**Problem statement:** Each line from the one with "Where should I" through the end of the records below should be transcribed exactly, and each picture should be skipped.

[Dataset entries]
*** Block opens ***
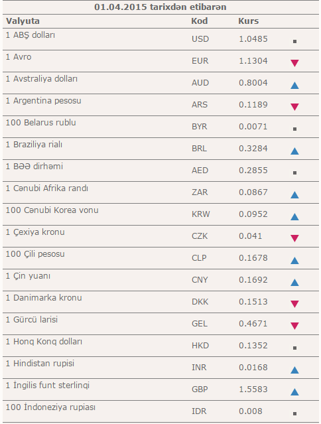
Task: Click the 1 İngilis funt sterlinqi entry
Action: coord(48,386)
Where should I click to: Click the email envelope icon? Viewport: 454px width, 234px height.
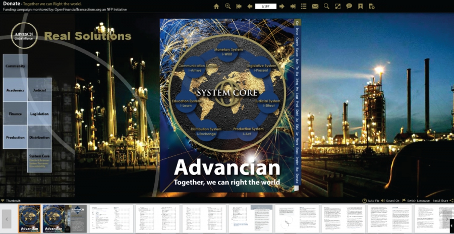pos(315,7)
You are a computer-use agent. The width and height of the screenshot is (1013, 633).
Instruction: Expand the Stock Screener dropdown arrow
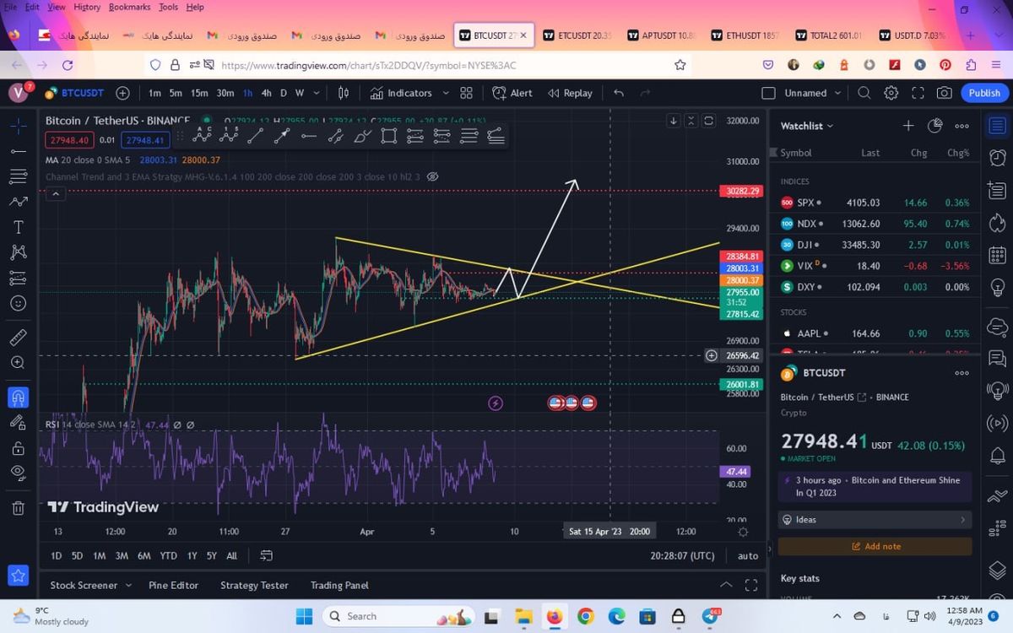(x=128, y=585)
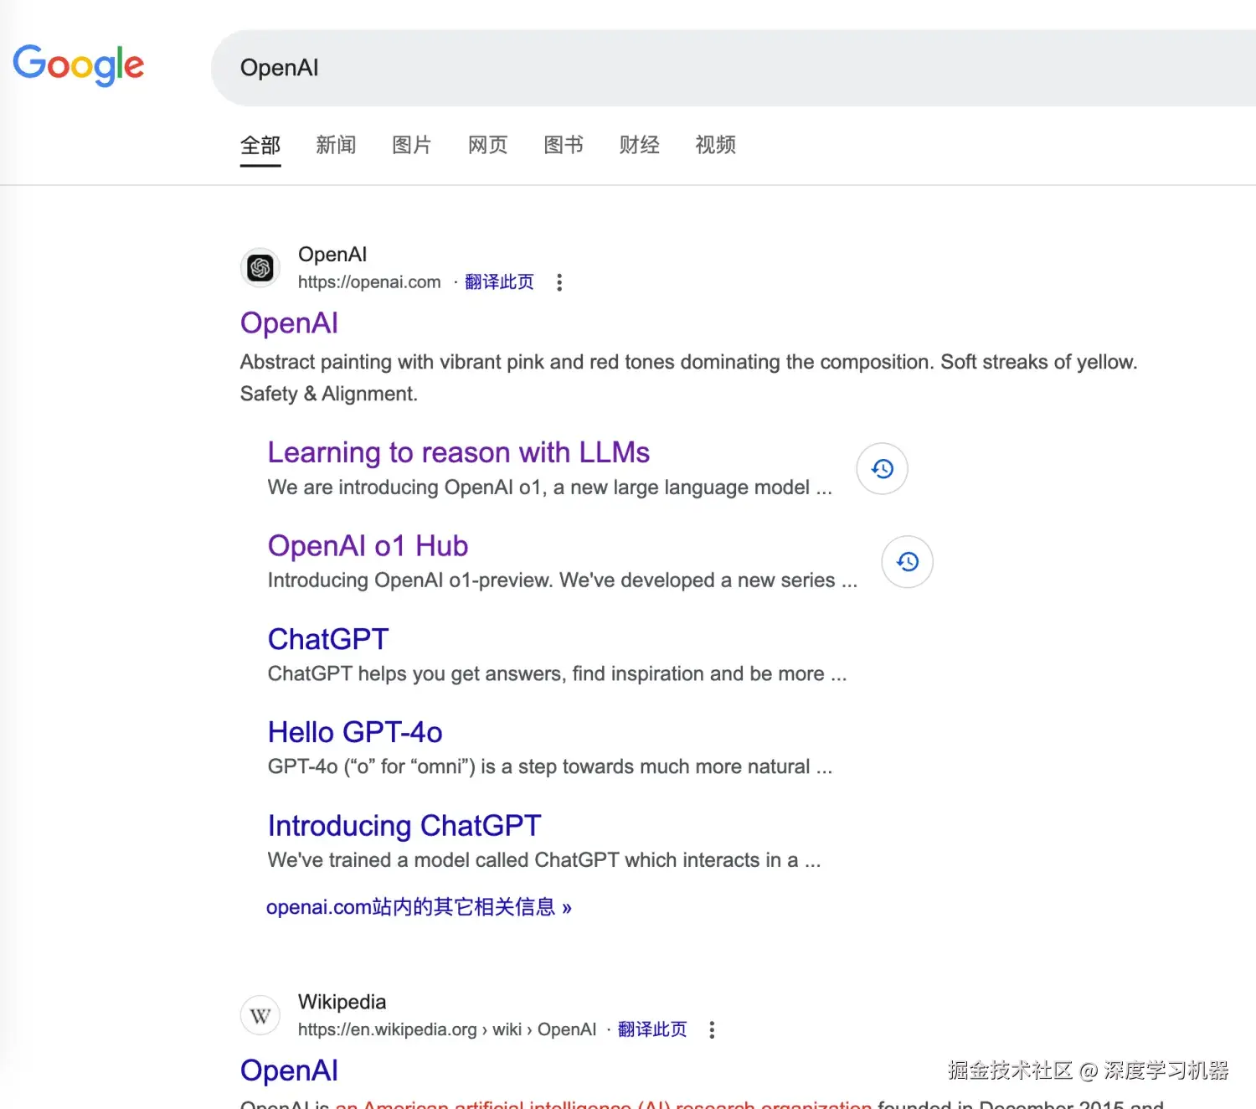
*** Block closes ***
**Answer area:**
Where should I click to: Click the email envelope icon? Viewport: 454px width, 234px height.
pos(315,7)
You are a computer-use agent. The width and height of the screenshot is (1013, 633).
Instruction: Expand the Stock Screener dropdown arrow
(x=128, y=585)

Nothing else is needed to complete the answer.